--- begin Text section ---

The problem isn't with them not being here... It's the surf. NASTY washing machine surf for a week now. 

We were into pompano before the last couple of tropical weather systems. (going back a month now) There are still a few coming off of the pier at the inlet on marginal days. (they gotta eat sometime, after all) If we could get some clear water to return, this ought to be a hell of a year for pompano. They are definitely out there...


----------



## greg12345 (Jan 8, 2007)

That water looks great and that is the pomp of a lifetime for sure, congrats. I change out my hooks after a hard day of flea fishing cuz the shell just dulls the hook too much, even with high quality hooks.


----------



## HStew (Jan 8, 2009)

--- end Text section ---

* _Given instruction A_: In the pompano fishing thread, why does greg12345 change out his hooks after a hard day of flea fishing?
* _Given instruction B_: Shorten the paragraph of the pompano fishing thread that begins "We were into pompano before", keeping its main facts.
* _Given instruction C_: Extend the pompano fishing thread from the point where it stops.

--- begin Data extract ---

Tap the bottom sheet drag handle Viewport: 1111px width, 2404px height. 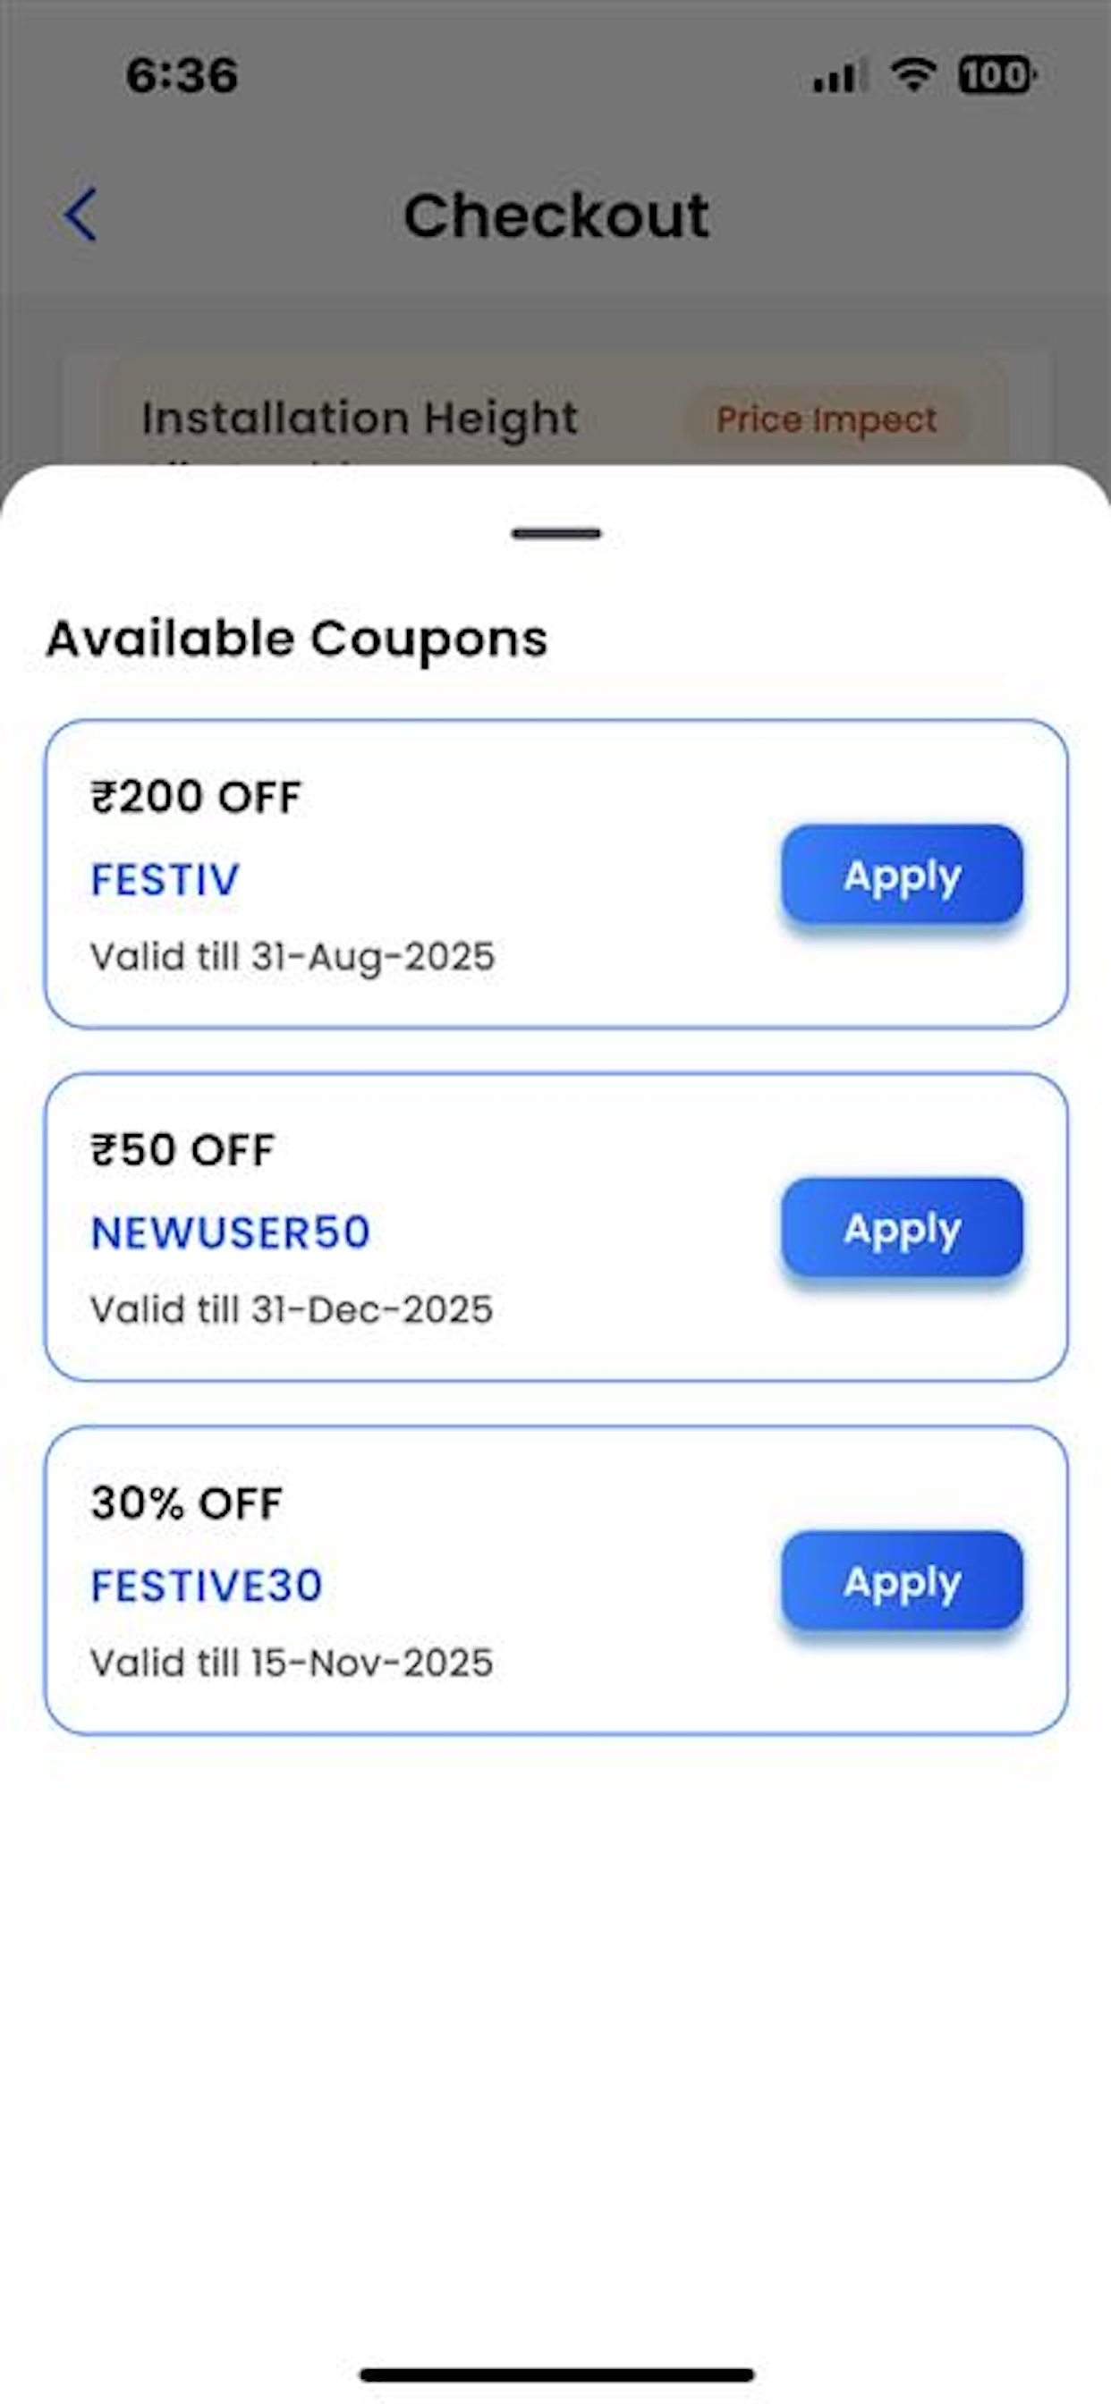pos(556,534)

--- end Data extract ---

* _Final result A_: The shell dulls the hook too much, even with high-quality hooks.

* _Final result B_: About a month ago, before the last couple of tropical weather systems, the writer was catching pompano. A few are still coming off the inlet pier on marginal days. If clear water returns, it should be a great year for pompano, since they are definitely out there.

* _Final result C_:
I've been wanting to catch a Whampano that big since Moby Dick was a minnow!!!


----------



## GCsurfishingirl (Feb 28, 2006)

Nice Pompano Wayne!


----------



## solid7 (Dec 31, 2010)

Chicks that fish are awesome. Sorry, I think out loud, sometimes.


----------



## kingfish (Feb 28, 2004)

GCsurfishingirl said:


> Nice Pompano Wayne!



Thanks Britt, one more pic, that fish is certainly deserving in my book.......


----------



## DavB (Apr 15, 2000)

Dang, I would be afraid of one that size! Well, not... Great catch!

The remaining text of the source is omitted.